Sunday, January 19, 2014

In Which Mommy Gives Dancer TMI

I walked into my room, expecting to see Dancer and Diva laying my clean laundry out on the bed for me to fold and put away. What I did not expect to see was Dancer with her arm through the front hole of her daddy's clean boxers all the way up to her elbow - complete with a very perplexed look on her face.

I stood there dumbstruck.

Mommy, why do all of Daddy's boxers have holes in them? she asked me.

At this point, having collected myself sufficiently, I took a deep breath and thought...You've totally got this, girl. Just be matter of fact about it....and brief.

Well, I said, boys have penises...just like your brother...and they stand up to pee. The hole is so they can pull it out and use the bathroom. Then they just....tuck it back in.

Dancer's eyes grew increasingly rounded during this explanation and as I wound down she looked at me - slightly horrified - and said,

No, Mom. I meant why do all of Daddy's boxers GET holes in them. 

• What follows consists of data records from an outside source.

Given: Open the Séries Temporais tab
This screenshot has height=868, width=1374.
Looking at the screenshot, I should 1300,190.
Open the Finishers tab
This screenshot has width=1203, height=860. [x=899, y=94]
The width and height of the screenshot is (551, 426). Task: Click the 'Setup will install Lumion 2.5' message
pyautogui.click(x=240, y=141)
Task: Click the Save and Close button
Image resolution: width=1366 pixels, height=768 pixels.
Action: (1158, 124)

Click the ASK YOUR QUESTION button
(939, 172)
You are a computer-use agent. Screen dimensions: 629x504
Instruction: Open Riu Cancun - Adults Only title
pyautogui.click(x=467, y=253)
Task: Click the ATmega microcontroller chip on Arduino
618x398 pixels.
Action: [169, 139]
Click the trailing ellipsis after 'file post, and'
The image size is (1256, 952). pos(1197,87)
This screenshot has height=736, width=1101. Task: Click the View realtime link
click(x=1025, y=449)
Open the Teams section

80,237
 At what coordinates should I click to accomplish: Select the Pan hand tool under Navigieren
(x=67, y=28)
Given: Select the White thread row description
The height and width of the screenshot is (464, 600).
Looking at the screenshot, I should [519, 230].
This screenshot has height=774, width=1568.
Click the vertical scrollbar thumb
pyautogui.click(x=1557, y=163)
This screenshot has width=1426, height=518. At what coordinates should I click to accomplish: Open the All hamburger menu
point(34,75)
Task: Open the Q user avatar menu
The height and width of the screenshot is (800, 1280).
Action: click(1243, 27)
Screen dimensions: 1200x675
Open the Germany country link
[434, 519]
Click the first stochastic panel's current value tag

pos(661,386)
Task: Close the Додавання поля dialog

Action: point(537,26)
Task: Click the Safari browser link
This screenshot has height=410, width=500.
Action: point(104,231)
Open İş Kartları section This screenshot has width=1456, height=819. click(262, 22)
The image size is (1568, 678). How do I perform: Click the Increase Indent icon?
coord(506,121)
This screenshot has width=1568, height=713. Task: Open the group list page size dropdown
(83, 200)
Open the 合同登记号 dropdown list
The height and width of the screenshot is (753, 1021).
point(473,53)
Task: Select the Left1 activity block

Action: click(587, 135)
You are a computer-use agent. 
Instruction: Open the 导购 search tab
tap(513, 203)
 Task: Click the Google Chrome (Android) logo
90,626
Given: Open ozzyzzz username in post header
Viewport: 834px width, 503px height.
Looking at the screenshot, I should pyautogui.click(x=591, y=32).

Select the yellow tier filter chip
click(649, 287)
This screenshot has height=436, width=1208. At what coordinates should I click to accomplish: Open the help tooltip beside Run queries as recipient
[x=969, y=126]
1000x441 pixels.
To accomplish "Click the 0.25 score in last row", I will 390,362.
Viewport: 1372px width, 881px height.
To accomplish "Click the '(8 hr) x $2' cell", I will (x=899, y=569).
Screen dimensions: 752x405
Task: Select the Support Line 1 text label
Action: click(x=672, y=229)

At that point I decided discretion was the better part of valor and walked away. 

 

Thursday, January 9, 2014

Too Long Gone

I can always tell when I haven't been either reading or writing. It's like my head gets so full of half formed thoughts and frustration and tired that I can't accomplish anything. Because reading is where I fill myself up - with ideas and joy and knowledge. I cry and laugh at books the way some people do at movies. It's my relaxation and catharsis all in one. And writing...well, writing is my way of ordering what's been going on in my life and in my head and heart.

Neither has been happening. Reading? Who has time to read? The days start early and end late. Three kids - it's less than some people and more than others - but overall, kids are just hard. There are other words you can throw in there: blessings, joy, happy, special, maternal, rainbows, unicorns, gum drop raindrops. But really, raising little people is hard.

And writing? The last few weeks might have been depressing for my more faithful followers.

Because the holidays were bittersweet. Great! And Blessed! But bittersweet. Watching Little Bit look around somewhat bewildered at all the lights and paper and TOYS caused a pang. Somewhere in the vicinity of my heart. I watched him and thought, they should be here. The gap that is always there between Diva and Little Bit seemed larger and emptier somehow with the Christmas tree in the corner.

Then I watched him take his first steps. He let go of his daddy and took one....two....plop! right into my lap. After watching him travel back and forth, wearing out his little legs and resembling nothing so much as a tiny drunk, I could - just for a minute - see them there with us. They should be here.

When I heard of someone's baby dying over New Year's, I wept for them. When I heard another family lost their child, I wished I had some comfort to offer. I listened to a friend rage against her child's illness.

It all piles up. Until it feels like my heart is in my throat. Until my eyes ache with the tears I don't have time to cry.

Joy and Sorrow can and do coexist quite peacefully. That, at least, is a lesson I've learned. Admitting to the Sorrow doesn't negate my joy. It just means that life, real life, is full of both.